You can already see the big, BIG bags of candy, costumes and decorations flooding your local stores. Halloween is coming!! The good news is that it seems since 2014, when I wrote Halloween Alert: Do More Tricks than Treats This Year, obesity rates may have finally started to level off - although they are still high. However, it can still be incredibly challenging to navigate a holiday that’s driven by candy treats. This is especially true if you have a child with obesity or weight issues.
For others, maybe this year you simply want to make it a healthier Halloween for the whole family. I’ve put together ten ways you can preserve the fun while using swap-outs and creative alternatives in lieu of the candy and calories:** 1. Talk to your kids ahead of time, and involve them in planning a night of fun.** Let them plan choices for a light dinner buffet menu, involve them in the decorating theme, and most of all, let them feel like they are “running the show.” Start the process days before Halloween so you are able to focus on decorating, a healthier dinner and treats, and loads of pre-planned tricks.

⁂

## Exercise set
**A.** Which items does the Halloween text say are flooding local stores?
**B.** Repeat the part of the Halloween text that begins at the words "For others, maybe" and ends after "of pre-planned tricks.".

## Record set
⁂

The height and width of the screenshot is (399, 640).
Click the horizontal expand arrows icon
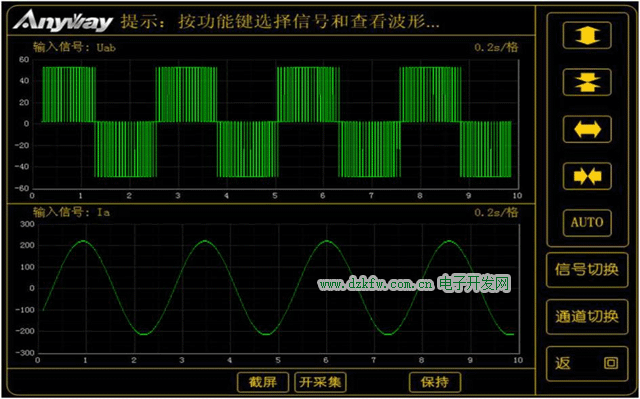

⁂

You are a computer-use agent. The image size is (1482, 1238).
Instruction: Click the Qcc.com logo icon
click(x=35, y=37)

⁂

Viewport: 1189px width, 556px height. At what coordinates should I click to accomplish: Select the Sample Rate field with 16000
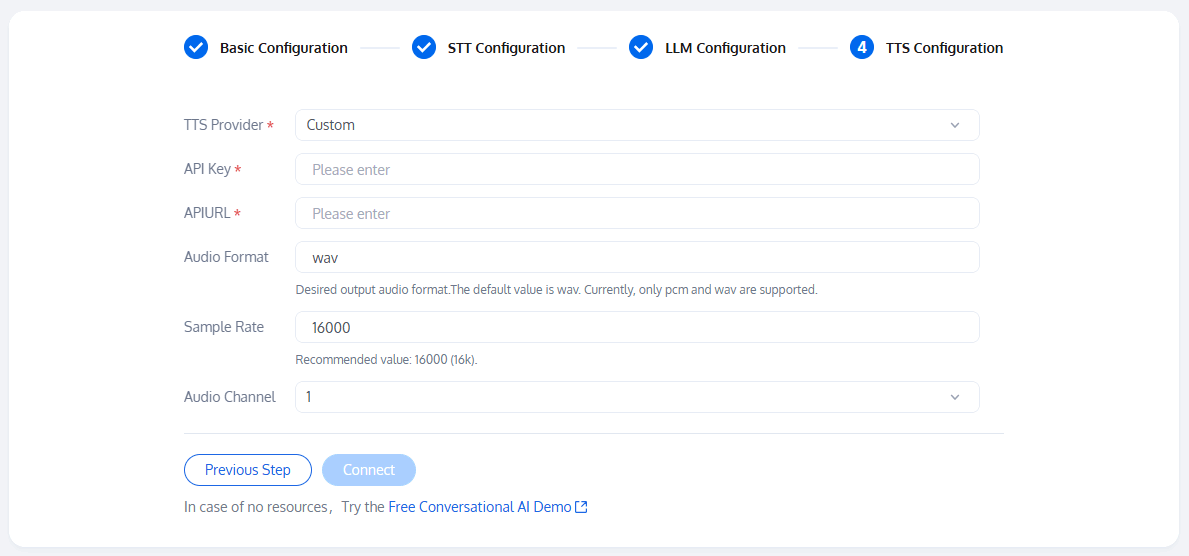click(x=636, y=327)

⁂

## Solved problems
**A.** Big bags of candy, costumes, and decorations.

**B.**
For others, maybe this year you simply want to make it a healthier Halloween for the whole family. I’ve put together ten ways you can preserve the fun while using swap-outs and creative alternatives in lieu of the candy and calories:** 1. Talk to your kids ahead of time, and involve them in planning a night of fun.** Let them plan choices for a light dinner buffet menu, involve them in the decorating theme, and most of all, let them feel like they are “running the show.” Start the process days before Halloween so you are able to focus on decorating, a healthier dinner and treats, and loads of pre-planned tricks.